> _PROMPT_
Each record that follows should be transcribed word for word.

[Stored data entries]
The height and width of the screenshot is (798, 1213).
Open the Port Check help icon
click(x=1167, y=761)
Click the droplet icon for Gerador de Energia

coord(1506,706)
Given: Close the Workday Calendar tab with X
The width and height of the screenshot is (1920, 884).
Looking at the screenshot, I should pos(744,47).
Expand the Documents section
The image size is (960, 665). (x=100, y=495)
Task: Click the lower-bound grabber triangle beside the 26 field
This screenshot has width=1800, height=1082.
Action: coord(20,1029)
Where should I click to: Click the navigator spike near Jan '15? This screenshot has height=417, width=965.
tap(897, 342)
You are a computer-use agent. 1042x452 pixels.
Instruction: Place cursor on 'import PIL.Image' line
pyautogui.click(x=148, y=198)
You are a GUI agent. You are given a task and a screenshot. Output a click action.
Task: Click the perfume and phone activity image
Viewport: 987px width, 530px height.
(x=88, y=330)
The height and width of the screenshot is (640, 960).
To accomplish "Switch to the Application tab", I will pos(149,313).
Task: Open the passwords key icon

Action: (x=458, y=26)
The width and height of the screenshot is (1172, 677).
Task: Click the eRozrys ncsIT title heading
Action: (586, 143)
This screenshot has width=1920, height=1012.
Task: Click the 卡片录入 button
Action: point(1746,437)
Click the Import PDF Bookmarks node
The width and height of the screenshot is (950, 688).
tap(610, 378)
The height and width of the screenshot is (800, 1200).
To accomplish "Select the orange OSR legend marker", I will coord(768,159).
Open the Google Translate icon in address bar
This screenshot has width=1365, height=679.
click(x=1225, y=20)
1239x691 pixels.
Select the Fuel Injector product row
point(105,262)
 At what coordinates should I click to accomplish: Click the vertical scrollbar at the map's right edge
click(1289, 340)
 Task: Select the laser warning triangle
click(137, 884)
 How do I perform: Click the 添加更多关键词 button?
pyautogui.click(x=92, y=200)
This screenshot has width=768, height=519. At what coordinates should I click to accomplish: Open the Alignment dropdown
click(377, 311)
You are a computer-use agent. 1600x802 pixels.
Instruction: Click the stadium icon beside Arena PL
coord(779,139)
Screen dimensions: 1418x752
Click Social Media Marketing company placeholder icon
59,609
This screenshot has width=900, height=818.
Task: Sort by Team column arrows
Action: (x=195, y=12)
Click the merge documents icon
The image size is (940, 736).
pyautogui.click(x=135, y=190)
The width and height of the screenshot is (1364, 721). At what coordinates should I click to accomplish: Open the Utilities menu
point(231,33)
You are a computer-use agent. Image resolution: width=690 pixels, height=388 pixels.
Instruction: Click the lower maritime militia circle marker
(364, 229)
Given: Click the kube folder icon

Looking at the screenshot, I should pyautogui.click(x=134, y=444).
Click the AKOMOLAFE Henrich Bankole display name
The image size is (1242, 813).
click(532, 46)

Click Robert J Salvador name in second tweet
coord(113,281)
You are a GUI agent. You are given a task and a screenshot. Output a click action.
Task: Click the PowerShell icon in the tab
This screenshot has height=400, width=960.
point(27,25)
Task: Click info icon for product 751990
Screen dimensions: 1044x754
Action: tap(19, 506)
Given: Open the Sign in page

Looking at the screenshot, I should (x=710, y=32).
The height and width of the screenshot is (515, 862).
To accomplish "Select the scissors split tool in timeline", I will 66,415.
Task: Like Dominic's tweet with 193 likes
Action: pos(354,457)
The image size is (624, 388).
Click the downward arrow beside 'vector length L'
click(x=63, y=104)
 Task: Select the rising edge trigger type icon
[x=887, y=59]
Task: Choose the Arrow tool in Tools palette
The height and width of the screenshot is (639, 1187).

> _ANSWER_
The height and width of the screenshot is (798, 1213).
Open the Port Check help icon
click(x=1167, y=761)
Click the droplet icon for Gerador de Energia

coord(1506,706)
Given: Close the Workday Calendar tab with X
The width and height of the screenshot is (1920, 884).
Looking at the screenshot, I should pos(744,47).
Expand the Documents section
The image size is (960, 665). (x=100, y=495)
Task: Click the lower-bound grabber triangle beside the 26 field
This screenshot has width=1800, height=1082.
Action: coord(20,1029)
Where should I click to: Click the navigator spike near Jan '15? This screenshot has height=417, width=965.
tap(897, 342)
You are a computer-use agent. 1042x452 pixels.
Instruction: Place cursor on 'import PIL.Image' line
pyautogui.click(x=148, y=198)
You are a GUI agent. You are given a task and a screenshot. Output a click action.
Task: Click the perfume and phone activity image
Viewport: 987px width, 530px height.
(x=88, y=330)
The height and width of the screenshot is (640, 960).
To accomplish "Switch to the Application tab", I will pos(149,313).
Task: Open the passwords key icon

Action: (x=458, y=26)
The width and height of the screenshot is (1172, 677).
Task: Click the eRozrys ncsIT title heading
Action: (586, 143)
This screenshot has width=1920, height=1012.
Task: Click the 卡片录入 button
Action: point(1746,437)
Click the Import PDF Bookmarks node
The width and height of the screenshot is (950, 688).
tap(610, 378)
The height and width of the screenshot is (800, 1200).
To accomplish "Select the orange OSR legend marker", I will coord(768,159).
Open the Google Translate icon in address bar
This screenshot has width=1365, height=679.
click(x=1225, y=20)
1239x691 pixels.
Select the Fuel Injector product row
point(105,262)
 At what coordinates should I click to accomplish: Click the vertical scrollbar at the map's right edge
click(1289, 340)
 Task: Select the laser warning triangle
click(137, 884)
 How do I perform: Click the 添加更多关键词 button?
pyautogui.click(x=92, y=200)
This screenshot has width=768, height=519. At what coordinates should I click to accomplish: Open the Alignment dropdown
click(377, 311)
You are a computer-use agent. 1600x802 pixels.
Instruction: Click the stadium icon beside Arena PL
coord(779,139)
Screen dimensions: 1418x752
Click Social Media Marketing company placeholder icon
59,609
This screenshot has width=900, height=818.
Task: Sort by Team column arrows
Action: (x=195, y=12)
Click the merge documents icon
The image size is (940, 736).
pyautogui.click(x=135, y=190)
The width and height of the screenshot is (1364, 721). At what coordinates should I click to accomplish: Open the Utilities menu
point(231,33)
You are a computer-use agent. Image resolution: width=690 pixels, height=388 pixels.
Instruction: Click the lower maritime militia circle marker
(364, 229)
Given: Click the kube folder icon

Looking at the screenshot, I should pyautogui.click(x=134, y=444).
Click the AKOMOLAFE Henrich Bankole display name
The image size is (1242, 813).
click(532, 46)

Click Robert J Salvador name in second tweet
coord(113,281)
You are a GUI agent. You are given a task and a screenshot. Output a click action.
Task: Click the PowerShell icon in the tab
This screenshot has height=400, width=960.
point(27,25)
Task: Click info icon for product 751990
Screen dimensions: 1044x754
Action: tap(19, 506)
Given: Open the Sign in page

Looking at the screenshot, I should (x=710, y=32).
The height and width of the screenshot is (515, 862).
To accomplish "Select the scissors split tool in timeline", I will 66,415.
Task: Like Dominic's tweet with 193 likes
Action: pos(354,457)
The image size is (624, 388).
Click the downward arrow beside 'vector length L'
click(x=63, y=104)
 Task: Select the rising edge trigger type icon
[x=887, y=59]
Task: Choose the Arrow tool in Tools palette
The height and width of the screenshot is (639, 1187).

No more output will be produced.